Such relays are called contactors and are a dime a dozen.

i
Reply to
Ignoramus23437

An ordinary contactor for air conditioners would work fine. They run on 24 VAC like thermostats.

I don't believe you're allowed to run low-voltage signal lines in the same conduit with power, if that's what you're considering.

Reply to
Richard J Kinch

Mark, you're making us guess too much. What is the rated horsepower of your motor? Is the 15 amps at 115 or 230 volts (i.e., do you need a single pole or two pole relay)? Are you or do you want to use the buried #14 wire for any other purpose, now or in the future? (seems a waste to use it up for a low current control line.) Is there any other signal connection to the workshop, like telephone? Is the "buried" 14-3 direct burial without a conduit or inside a conduit? How big a conduit? How are you going to get the air to the house? Is the compressor receiver emptied after each period of use or left under pressure? (Might be handy to use pneumatic control if you are running a new air line.)

Actually, I'm not sure there is a prohibition against running control wires in the same conduit as power conductors. There are issues about low voltage lines being terminated in the same box as power lines. Check your local code. Lots of options. No particular need to provide a transformer for low voltage control unless you want to.

awright

Reply to
awright

Imprudent to speculate in favor of risk.

Remote-control circuits less than 30 volts are "Class 1".

2005 NEC 725.26(B)1:

(1) In a Cable, Enclosure, or Raceway. Class 1 circuits and power supply circuits shall be permitted to occupy the same cable, enclosure, or raceway only where the equipment powered is functionally associated.

My understanding is you need a separate physical path for low-voltage signals versus power. You can't run them together through, for example, an underground conduit.

Think about it. If this wasn't prohibited, you'd have every computer geek in the world fishing Ethernet cable through power conduits in old buildings. Sooner or later you'd be shorting out the ungrounded network sockets with AC power.

Reply to
Richard J Kinch

Since he has 60 amp service out there, I'd guess the 14/3 was once for lighting only and has since been supplanted as a power source for the shop. If so, then it's up for grabs for remote control.

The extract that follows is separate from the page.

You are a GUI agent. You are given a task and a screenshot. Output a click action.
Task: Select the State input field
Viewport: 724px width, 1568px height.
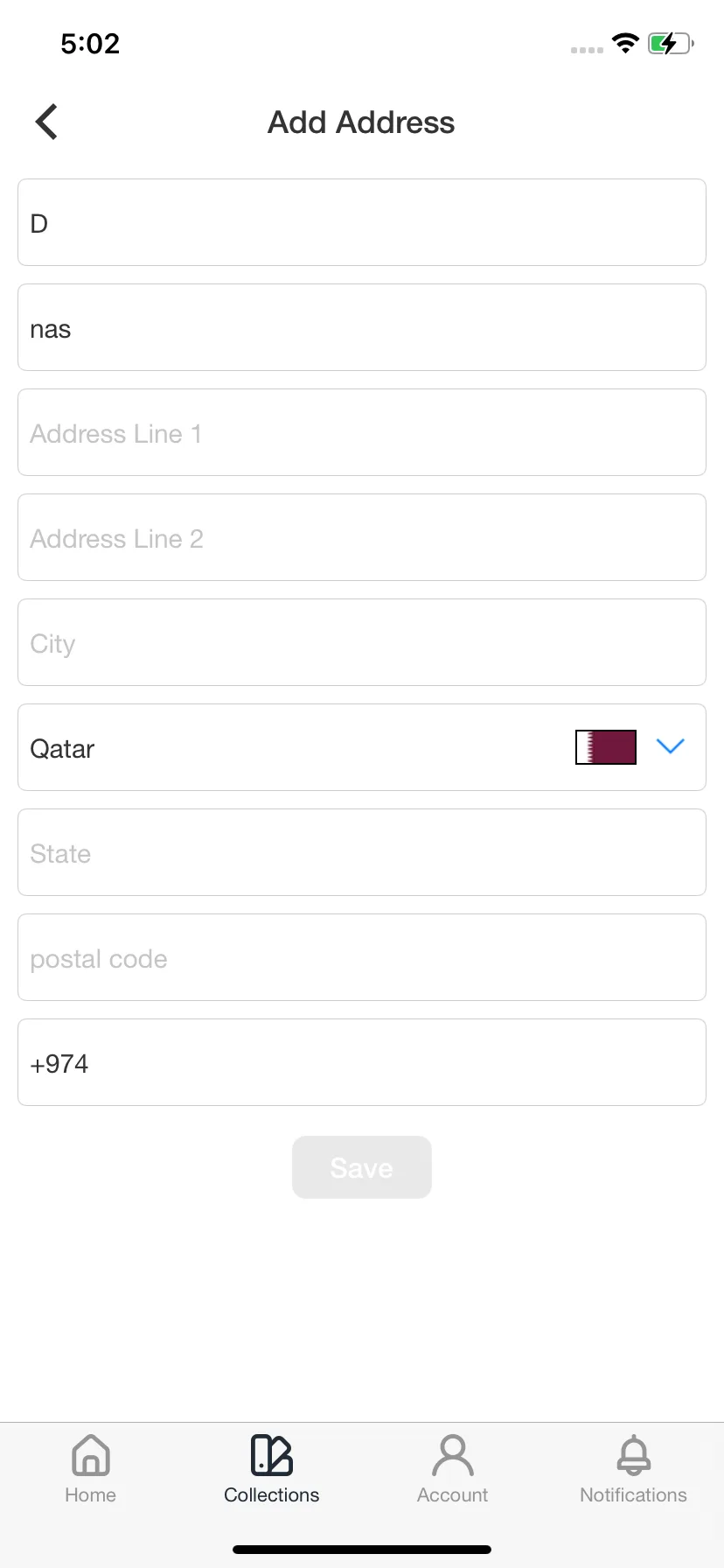[362, 852]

Tom made a good point: with X10 a number of loads in the shop could be remotely controlled over the single 14/3 line. I don't know if there are any X10 load modules that will directly handle 1.5 HP, but they could certainly operate a contactor.

Reply to
Don Foreman

Yes,.,google on the term "contactor"

Gunner

Political Correctness

A doctrine fostered by a delusional, illogical liberal minority and rabidly promoted by an unscrupulous mainstream media, which holds forth the proposition that it is entirely possible to pick up a turd by the clean end.

Reply to
Gunner

That's a "Class 1 Power-Limited Circuit." A "Class 1 Remote-Control and Signalling Circuit" is limited to 600V, but has no power limit.

Doesn't that last statement contradict the NEC quote above it? Unless there are some very recent changes I'm not aware of, as long as the control circuit is associated with the power conductors, and all the conductors are rated for the highest voltage present in the raceway, it's permitted.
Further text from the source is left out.